|
|
|
|
|
by anonymoushn
735 days ago
|
|
> - Parsing an integer in JSON requires multiplication by 10 and addition / subtraction for each digit. Meanwhile, in protobuf, fixed64 and related types are either in host order or are just a ntohl away; int64 and other varint types only require bit twiddling (masks, shifts, etc). Do you think it's easier to parse "4294967296" from a string, or 5 bytes along the lines of {0x88, 0x80, 0x80, 0x80, 0x00}? For this one, actually I think the varint may be harder because you have to parse it before you know which byte the next value starts on, but recently there has been some progress in the area of fast varint parsers. For parsing decimal numbers, a good start is here http://0x80.pl/articles/simd-parsing-int-sequences.html. Some users at https://highload.fun/tasks/1/leaderboard are calculating the sum of parsed base-10 integers at about the speed of reading the string from RAM, but this task is subtly easier than parsing each number individually, which may only be doable at half or a quarter of the speed of reading the string from RAM, and then you'd have to pay a bit more to also write out the parsed values to another buffer. |
|
> While conversion from a string into an integer value is feasible with SIMD instructions, this application is unpractical.

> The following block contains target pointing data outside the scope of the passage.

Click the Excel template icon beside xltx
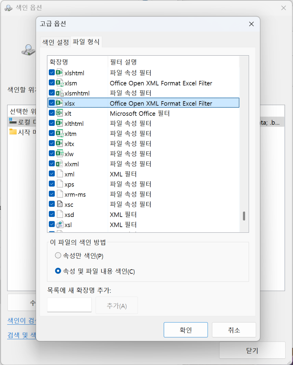 (x=59, y=143)
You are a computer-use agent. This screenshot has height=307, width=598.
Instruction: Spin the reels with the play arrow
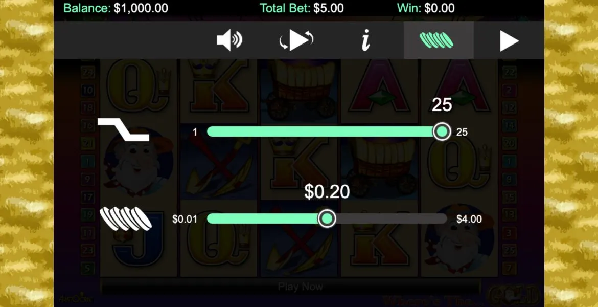point(509,41)
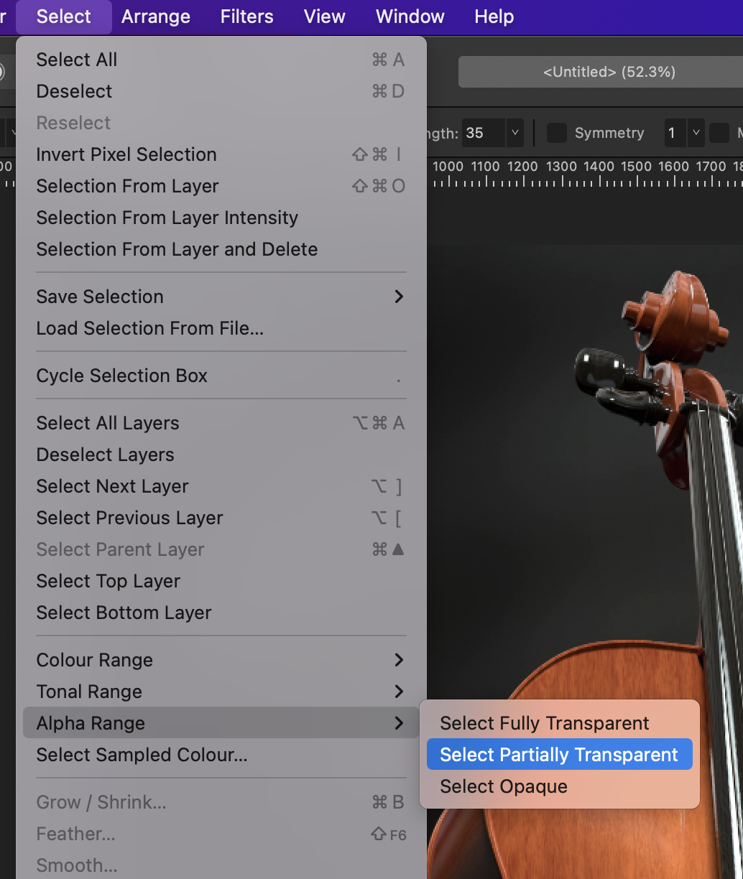The image size is (743, 879).
Task: Click Select Next Layer
Action: [112, 486]
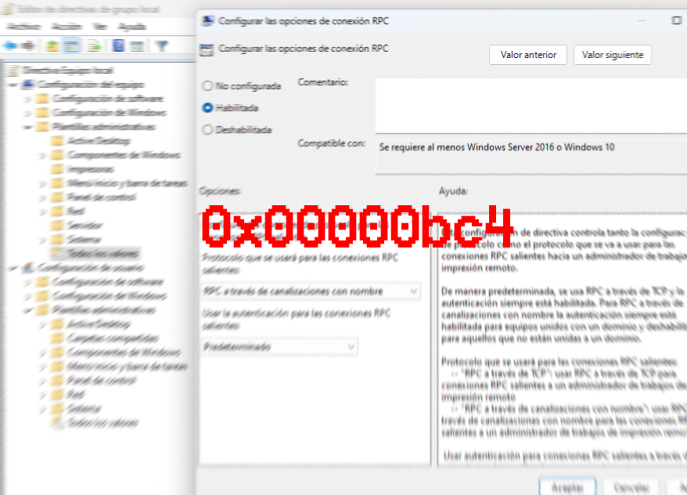Enable the Habilitada radio button
687x495 pixels.
coord(205,108)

For typical cases, when a single value is parsed, scalar procedures — like the standard atoi or strtol — are faster than any fancy SSE code.

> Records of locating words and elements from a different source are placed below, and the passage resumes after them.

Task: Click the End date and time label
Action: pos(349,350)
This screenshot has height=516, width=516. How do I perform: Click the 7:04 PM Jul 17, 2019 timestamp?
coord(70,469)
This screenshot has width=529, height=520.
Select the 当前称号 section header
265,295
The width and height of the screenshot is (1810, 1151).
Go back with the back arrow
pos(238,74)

> However, SIMD procedures can be really fast and convert in parallel several numbers. There is only one "but": the input data has to be regular and valid, i.e. the input string must contain only ASCII digits.
There definitely are some benefits and speedups available with SIMD, but that intro doesn't inspire a whole lot of confidence in its relevance to JSON parsing, where the only case where you might have this regularity is if you definitely have an array of integers. (JSON strings are not restricted to ASCII, as they can and do include Unicode.)